***** Provided data *****

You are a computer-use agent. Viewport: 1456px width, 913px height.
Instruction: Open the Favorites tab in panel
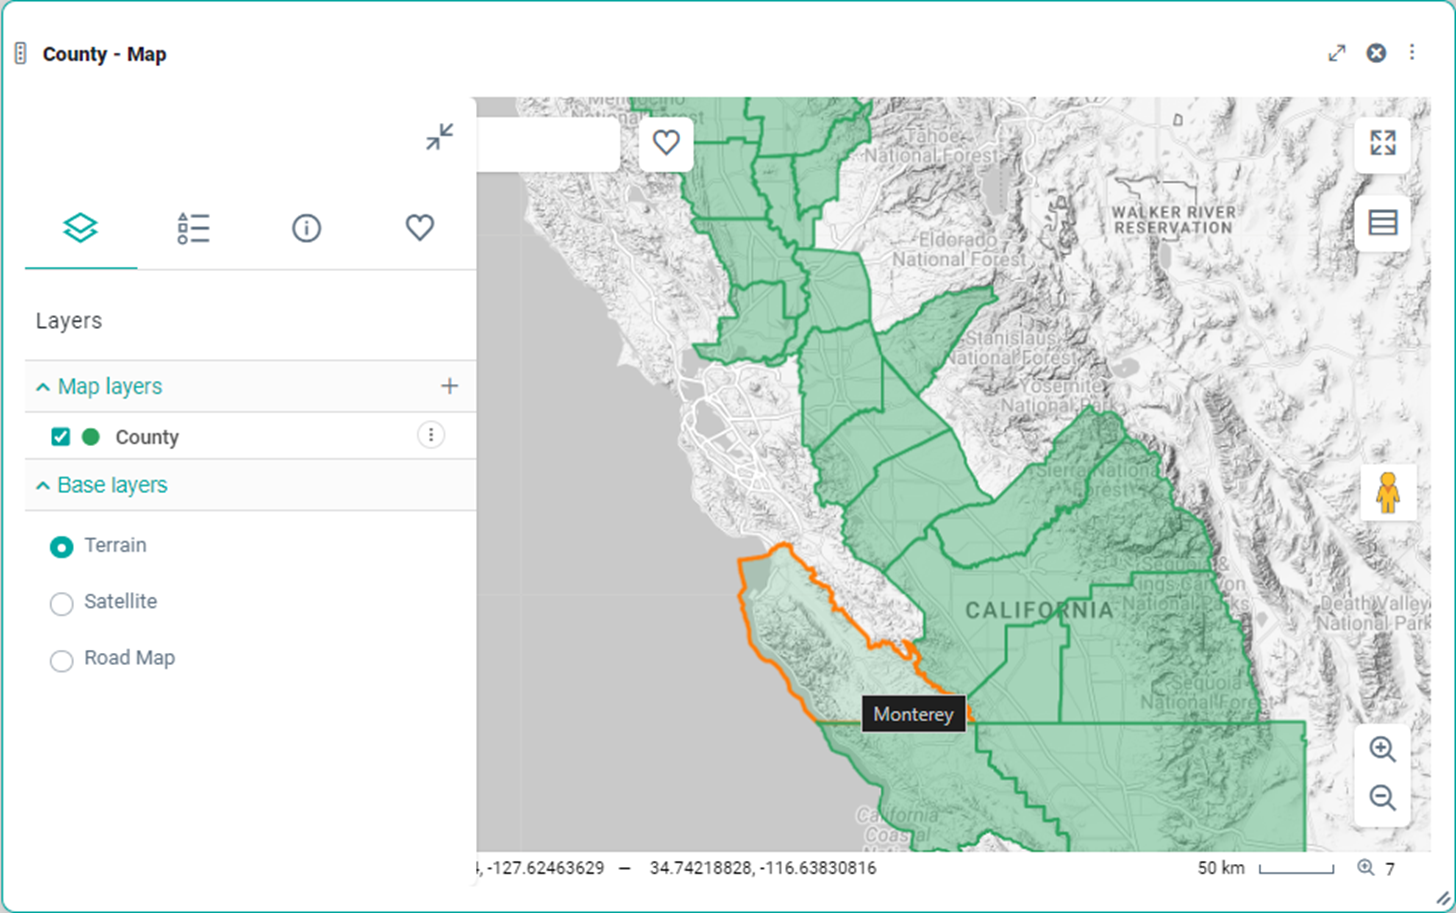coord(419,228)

*****
***** Provided data *****

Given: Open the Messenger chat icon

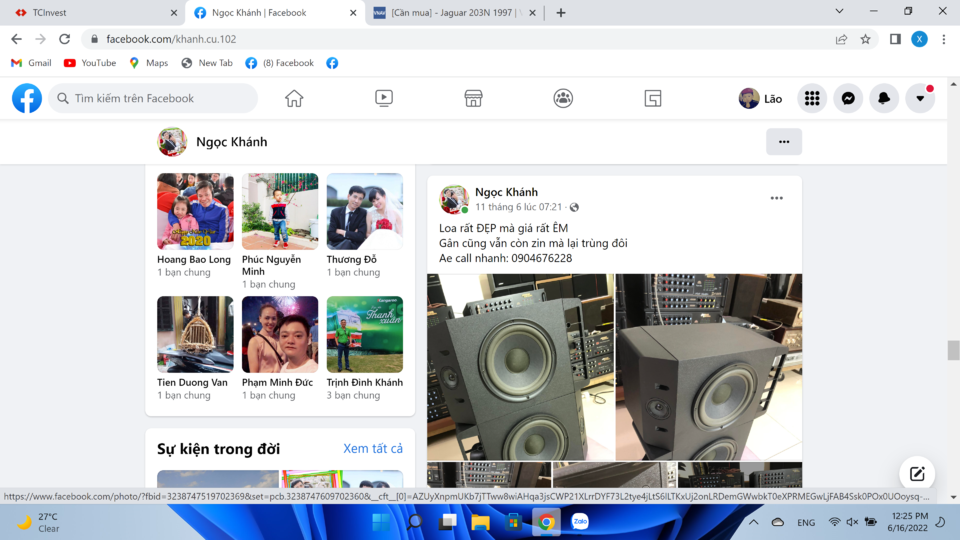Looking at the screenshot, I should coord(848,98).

*****

* Problem to work on: Extract everything from the line containing "You are a computer-use" down to the line containing "coord(419,228)", with both end lines included, and reproduce that text without any pictures.

* Result of this task:
You are a computer-use agent. Viewport: 1456px width, 913px height.
Instruction: Open the Favorites tab in panel
coord(419,228)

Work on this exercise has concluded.